FOR SECTION 16 REPORTING OBLIGATIONS

AND NOTICES OF PROPOSED SALES OF SECURITIES

UNDER RULE 144



Know all by these presents, that the undersigned hereby makes, constitutes and appoints each of William C. McCartney, Lester J. Taufen and Kenneth R. Lepage, signing singly and each acting individually, as the undersigned's true and lawful attorney-in-fact with full power and authority as hereinafter described to:

(1) execute for and on behalf of the undersigned, in the undersigned's capacity as an officer and/or director of Watts Water Technologies, Inc. (the "Company"), Forms 3, 4, and 5 (including any amendments thereto) in accordance with Section 16(a) of the Securities Exchange Act of 1934 and the rules thereunder (the "Exchange Act");

(2) execute for and on behalf of the undersigned Forms 144 (including any amendments thereto) pursuant to Rule 144 under the Securities Act of 1933 (the "Securities Act");

(3) do and perform any and all acts for and on behalf of the undersigned which may be necessary or desirable to prepare, complete and execute any such Form 3, 4, or 5 or Form 144, prepare, complete and execute any amendment or amendments thereto, and timely deliver and file such form with the United States Securities and Exchange Commission and any stock exchange or similar authority;

(4) seek or obtain, as the undersigned's representative and on the undersigned's behalf, information regarding transactions in the Company's securities from any third party, including brokers, employee benefit plan administrators and trustees, and the undersigned hereby authorizes any such person to release any such information to such attorney-in-fact and approves and ratifies any such release of information; and

(5) take any other action of any type whatsoever in connection with the foregoing which, in the opinion of such attorney-in-fact, may be of benefit to, in the best interest of, or legally required by, the undersigned, it being understood that the documents executed by such attorney-in-fact on behalf of the undersigned pursuant to this Power of Attorney shall be in such form and shall contain such terms and conditions as such attorney-in-fact may approve in such attorney-in-fact's discretion.

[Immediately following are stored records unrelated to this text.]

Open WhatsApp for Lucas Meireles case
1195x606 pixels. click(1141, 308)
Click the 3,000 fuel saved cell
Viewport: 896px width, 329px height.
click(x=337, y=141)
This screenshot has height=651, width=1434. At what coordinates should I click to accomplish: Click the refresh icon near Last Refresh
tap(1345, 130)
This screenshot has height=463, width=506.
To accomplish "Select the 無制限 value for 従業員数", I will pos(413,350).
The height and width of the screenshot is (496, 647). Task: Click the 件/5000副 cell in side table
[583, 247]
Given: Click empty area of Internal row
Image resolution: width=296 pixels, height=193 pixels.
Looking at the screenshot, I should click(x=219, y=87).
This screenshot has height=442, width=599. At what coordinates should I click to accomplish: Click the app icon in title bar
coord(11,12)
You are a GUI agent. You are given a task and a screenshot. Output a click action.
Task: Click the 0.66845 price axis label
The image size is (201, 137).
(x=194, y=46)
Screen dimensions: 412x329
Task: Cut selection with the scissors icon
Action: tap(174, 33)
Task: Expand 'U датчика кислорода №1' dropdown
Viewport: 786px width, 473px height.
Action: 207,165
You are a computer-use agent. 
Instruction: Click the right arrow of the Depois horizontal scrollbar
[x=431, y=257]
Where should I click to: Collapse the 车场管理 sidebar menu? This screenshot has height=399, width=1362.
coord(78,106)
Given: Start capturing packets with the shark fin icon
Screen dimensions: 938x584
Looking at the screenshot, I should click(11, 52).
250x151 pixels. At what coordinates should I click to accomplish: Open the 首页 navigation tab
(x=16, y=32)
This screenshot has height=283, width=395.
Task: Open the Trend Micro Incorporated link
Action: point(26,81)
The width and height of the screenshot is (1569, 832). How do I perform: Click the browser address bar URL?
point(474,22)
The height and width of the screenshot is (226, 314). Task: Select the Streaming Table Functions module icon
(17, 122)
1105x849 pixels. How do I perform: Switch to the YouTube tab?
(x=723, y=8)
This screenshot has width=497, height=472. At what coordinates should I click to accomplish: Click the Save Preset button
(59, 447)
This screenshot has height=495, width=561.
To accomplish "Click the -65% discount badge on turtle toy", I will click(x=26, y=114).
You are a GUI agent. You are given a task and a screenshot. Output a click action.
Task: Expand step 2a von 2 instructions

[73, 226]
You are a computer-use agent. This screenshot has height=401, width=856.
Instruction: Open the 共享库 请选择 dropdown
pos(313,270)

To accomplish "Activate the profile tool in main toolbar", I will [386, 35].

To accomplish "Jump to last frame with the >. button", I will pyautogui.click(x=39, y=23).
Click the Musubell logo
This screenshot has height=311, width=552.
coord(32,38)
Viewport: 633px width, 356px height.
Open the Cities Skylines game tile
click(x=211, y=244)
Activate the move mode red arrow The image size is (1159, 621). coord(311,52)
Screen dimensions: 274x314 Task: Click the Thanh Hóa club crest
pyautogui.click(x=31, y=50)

The undersigned hereby grants to each such attorney-in-fact full power and authority to do and perform any and every act and thing whatsoever requisite, necessary, or proper to be done in the exercise of any of the rights and powers herein granted, as fully to all intents and purposes as the undersigned might or could do if personally present, with full power of substitution or revocation, hereby ratifying and confirming all that such attorney-in-fact, or such attorney-in-fact's substitute or substitutes, shall lawfully do or cause to be done by virtue of this power of attorney and the rights and powers herein granted.  The undersigned acknowledges that the foregoing attorneys-in-fact, in serving in such capacity at the request of the undersigned, are not assuming nor relieving, nor is the Company assuming nor relieving, any of the undersigned's responsibilities to comply with Section 16 of the Exchange Act or Rule 144 under the Securities Act.  The undersigned acknowledges that neither the Company nor the f
oregoing attorneys-in-fact assume (i) any liability for the undersigned's responsibility to comply with the requirements of the Exchange Act and Securities Act, (ii) any liability of the undersigned for any failure to comply with such requirements, or (iii) any obligation or liability of the undersigned for profit disgorgement under Section 16(b) of the Exchange Act.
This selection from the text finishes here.